>> START DATA EXCERPTS

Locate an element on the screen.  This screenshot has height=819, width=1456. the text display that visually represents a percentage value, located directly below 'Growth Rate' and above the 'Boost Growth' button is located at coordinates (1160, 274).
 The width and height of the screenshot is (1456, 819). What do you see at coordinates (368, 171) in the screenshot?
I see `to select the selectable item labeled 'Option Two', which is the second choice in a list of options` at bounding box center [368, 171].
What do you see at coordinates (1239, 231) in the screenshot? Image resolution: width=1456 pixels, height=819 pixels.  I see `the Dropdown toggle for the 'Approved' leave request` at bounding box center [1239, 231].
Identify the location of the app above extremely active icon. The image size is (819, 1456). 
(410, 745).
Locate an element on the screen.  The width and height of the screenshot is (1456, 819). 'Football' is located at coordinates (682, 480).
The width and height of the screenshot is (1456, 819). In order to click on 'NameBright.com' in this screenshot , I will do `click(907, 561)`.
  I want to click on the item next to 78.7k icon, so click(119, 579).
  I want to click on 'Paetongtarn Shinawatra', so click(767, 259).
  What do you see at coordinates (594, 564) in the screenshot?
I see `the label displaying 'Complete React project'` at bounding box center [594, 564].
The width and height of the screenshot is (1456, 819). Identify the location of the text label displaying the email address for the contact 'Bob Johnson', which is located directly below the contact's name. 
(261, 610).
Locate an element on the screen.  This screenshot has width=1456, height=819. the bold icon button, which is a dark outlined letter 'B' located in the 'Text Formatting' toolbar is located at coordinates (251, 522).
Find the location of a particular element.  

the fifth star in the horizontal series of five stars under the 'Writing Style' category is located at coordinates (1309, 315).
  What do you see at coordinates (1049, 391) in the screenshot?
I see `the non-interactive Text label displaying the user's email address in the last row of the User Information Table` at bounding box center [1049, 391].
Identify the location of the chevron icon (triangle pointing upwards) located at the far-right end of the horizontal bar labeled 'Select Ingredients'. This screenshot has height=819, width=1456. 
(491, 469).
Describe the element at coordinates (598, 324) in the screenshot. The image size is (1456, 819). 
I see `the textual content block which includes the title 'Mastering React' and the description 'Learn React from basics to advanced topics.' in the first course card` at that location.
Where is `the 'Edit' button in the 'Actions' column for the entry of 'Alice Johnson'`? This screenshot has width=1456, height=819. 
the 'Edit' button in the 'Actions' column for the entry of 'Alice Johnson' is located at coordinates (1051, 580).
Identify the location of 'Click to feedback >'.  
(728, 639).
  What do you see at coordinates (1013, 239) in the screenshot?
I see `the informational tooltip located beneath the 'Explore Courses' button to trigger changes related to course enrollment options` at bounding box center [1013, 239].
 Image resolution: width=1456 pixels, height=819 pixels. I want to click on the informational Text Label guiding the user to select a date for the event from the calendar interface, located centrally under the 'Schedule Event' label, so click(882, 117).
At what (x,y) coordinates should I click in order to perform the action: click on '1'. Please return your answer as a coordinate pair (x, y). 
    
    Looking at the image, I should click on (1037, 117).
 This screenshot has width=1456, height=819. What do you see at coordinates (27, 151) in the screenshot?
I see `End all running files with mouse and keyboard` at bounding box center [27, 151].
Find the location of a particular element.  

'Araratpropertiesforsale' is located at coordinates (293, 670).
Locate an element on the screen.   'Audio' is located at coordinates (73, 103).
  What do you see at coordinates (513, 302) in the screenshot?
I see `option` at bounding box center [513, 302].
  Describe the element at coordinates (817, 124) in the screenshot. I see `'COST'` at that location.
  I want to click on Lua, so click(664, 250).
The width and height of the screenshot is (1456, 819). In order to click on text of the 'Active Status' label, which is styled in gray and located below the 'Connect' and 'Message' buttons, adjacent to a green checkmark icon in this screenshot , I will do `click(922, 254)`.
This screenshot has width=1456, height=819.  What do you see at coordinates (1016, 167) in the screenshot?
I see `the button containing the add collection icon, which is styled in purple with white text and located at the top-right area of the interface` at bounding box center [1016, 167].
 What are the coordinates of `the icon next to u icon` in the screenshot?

>> END DATA EXCERPTS

EXERCISE DETAILS: Copy out word for word the part of the items above that opens with the line containing "What do you see at coordinates (1239, 231)" and closes with the line containing "coordinates (251, 522).", keeping both of those lines.

TASK RESPONSE:
What do you see at coordinates (1239, 231) in the screenshot? Image resolution: width=1456 pixels, height=819 pixels.  I see `the Dropdown toggle for the 'Approved' leave request` at bounding box center [1239, 231].
Identify the location of the app above extremely active icon. The image size is (819, 1456). 
(410, 745).
Locate an element on the screen.  The width and height of the screenshot is (1456, 819). 'Football' is located at coordinates (682, 480).
The width and height of the screenshot is (1456, 819). In order to click on 'NameBright.com' in this screenshot , I will do `click(907, 561)`.
  I want to click on the item next to 78.7k icon, so click(119, 579).
  I want to click on 'Paetongtarn Shinawatra', so click(767, 259).
  What do you see at coordinates (594, 564) in the screenshot?
I see `the label displaying 'Complete React project'` at bounding box center [594, 564].
The width and height of the screenshot is (1456, 819). Identify the location of the text label displaying the email address for the contact 'Bob Johnson', which is located directly below the contact's name. 
(261, 610).
Locate an element on the screen.  This screenshot has width=1456, height=819. the bold icon button, which is a dark outlined letter 'B' located in the 'Text Formatting' toolbar is located at coordinates (251, 522).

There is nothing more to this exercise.